Big discounts needed to persuade US passengers to cruise in Europe

//Big discounts needed to persuade US passengers to cruise in Europe

The dozens of US media representatives invited to Venice for the naming of Carnival Magic have been surprisingly quiet since their arrival in Europe. Twenty-four hours after the event, few of them have so far reported on the event – and they don’t have a bank holiday as an excuse.
USA Today’s indefatigable Gene Sloan was among the first to file and Paul Motter has written a lengthy piece for his CruiseMates website.
Of the remainder there has been nothing yet to follow up their previews written before the event, although people like Anita Dunham-Potter and Chris Owen were busy on Twitter during the naming ceremony.
I get the impression that many of those attending found the whole Transatlantic journey quite exhausting – despite being flown in business class. One even wrote of her surprise that it was possible to lie in comfort on a bed aboard her Iberia flight from Boston, and that Madrid was “a very unusual airport.”
All of which may help in some way to explain why a major cruise line is already planning to scale down its European sailings after building up to record levels this year.
Royal Caribbean has 11 ships – half its fleet – in Europe this summer. Carnival put 25 per cent of its ships on this side of the Atlantic, compared with 17 per cent in 2010.
But as the Miami Herald reports, the high cost of air travel and the fear among Americans that unrest in north Africa and the Middle East will affect European countries has forced the cruise lines into offering substantial discounts to fill the ships. The death of Osama bin Laden is unlikely to ease any of those worries any time soon.
Carolyn Spencer Brown, editor in chief of Cruise Critic, said: “It’s always follow the leader. Somebody decides the market is going to be hot so they all go into it, it gets congested, the prices go down. It was no surprise whatsoever it happened in Europe.”
Royal Caribbean is citing the slump in European business, together with rising fuel costs and the Japanese tsunami, as reasons for a reduced profit forecast for the remainder of the year.
They also announced that Navigator of the Seas is to be switched from the Mediterranean to the Caribbean this autumn, instead of the planned Mediterranean cruises through to next year.
President and CEO Adam Goldstein said: “We will perform substantially better by bringing this ship to the Caribbean than we could have by remaining in Europe for the winter.” He added that the cruise operator is confident that Europe will perform well next year, when 12 ships will be positioned here. Sister company Celebrity Cruises will have its largest European deployment with six ships in 2012.
Respected travel commentator Arthur Frommer claims: “It is obvious that the cruise lines simply have assigned too many ships to the Mediterranean for late spring, summer and fall, and that public preferences, perhaps affected by political turmoil in the Mediterranean countries of North Africa, have sharply reduced the demand.”
He points out that a 12-night cruise on Royal’s Brilliance of the Seas from Barcelona to Sicily, Rhodes, Athens, Istanbul and Malta is on sale for as little as $799 (£480) or $67 (£40) a day. The company’s UK website is marketing the same September 28 departure from £759 (£63 a day) for two sharing an inside cabin.
Neither the US or the UK fares include the cost of flying to Barcelona. From the US that could be as much as $1,500 (£900) per person. From the UK the cost could be as little as £62 using a low-cost airline. One specialist UK travel agent lists the cruise at £770 including flights.
I shall be watching with interest as the American visitors sail on Carnival Magic from Venice to Dubrovnik, Messina, Naples, Rome (from Civitavecchia), Florence (from Livorno), Monaco and Barcelona over the next few days. And I hope they recover from their jet-lag.

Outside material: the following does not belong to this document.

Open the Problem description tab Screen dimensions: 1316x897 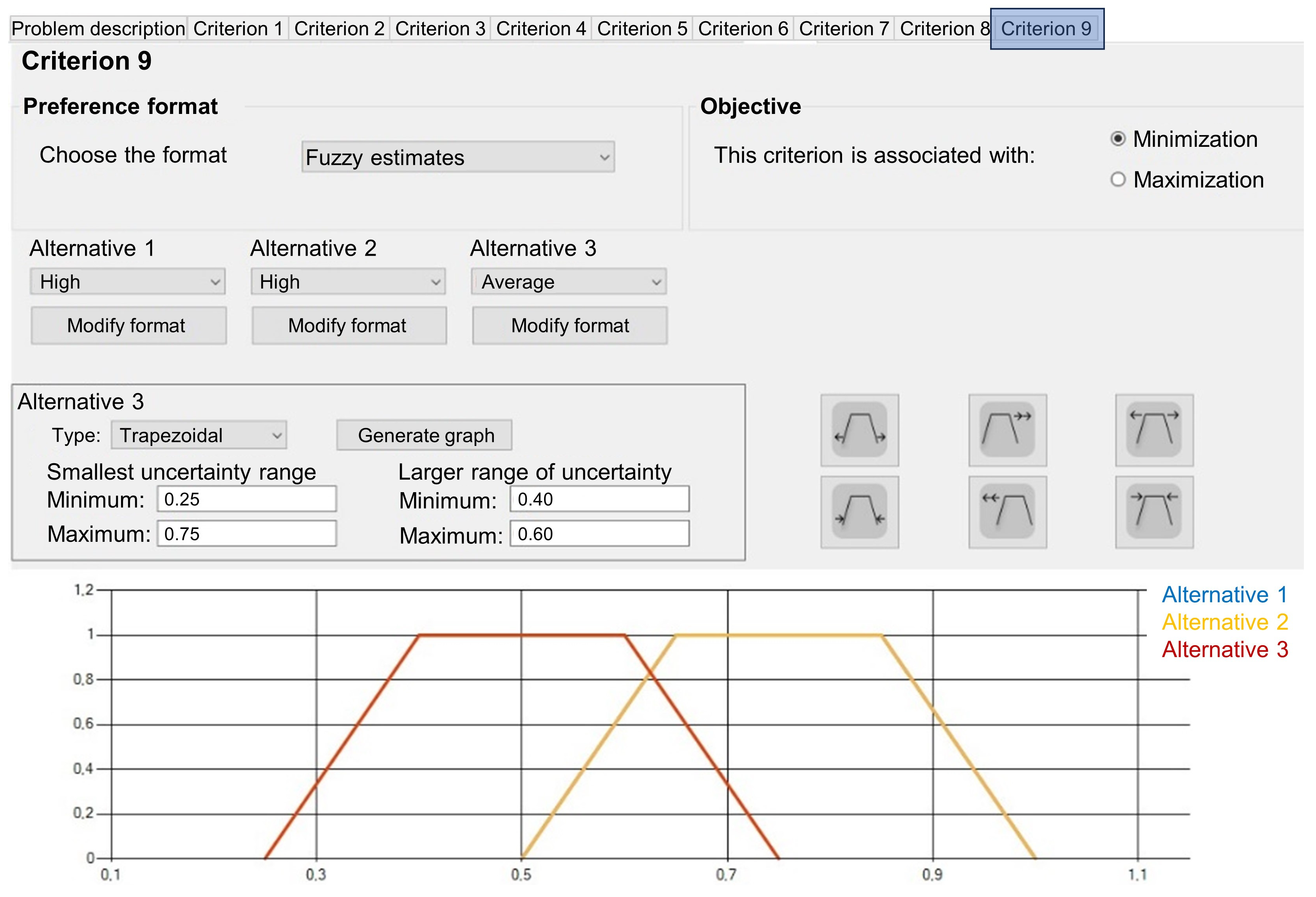pyautogui.click(x=99, y=29)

By | 2017-06-15T16:00:08+00:00 2 May 2011|Cruise Destinations|1 Comment

About the Author:

John Honeywell is a travel writer specialising in cruise ships and cruise travel. Winner of CLIA UK's Contribution to Cruise award 2017.

One Comment

  1. cruisemates 2 May 2011 at 4:16 pm - Reply

    Hi John…
    Thank for noticing and citing the CruiseMates report on Carnival Magic, however I am not on the ship! I wrote it based on knowledge from the company. We have one of our CruiseMates staff members on board to do the reporting – Linda Pearl
    Like you, I expected to hear more from her today (she posted her first report last night) but I assume they are in Dubrovnik. She said “Carnival is keeping the press very busy!”
    And we are especially looking forward to her reports as it is her first time in Europe. We want to know what it is like for a cruise enthusiast to take her first European cruise – and so far she seems overwhelmed with the wonder of it all. We hope to hear far more from here soon as evening settles in.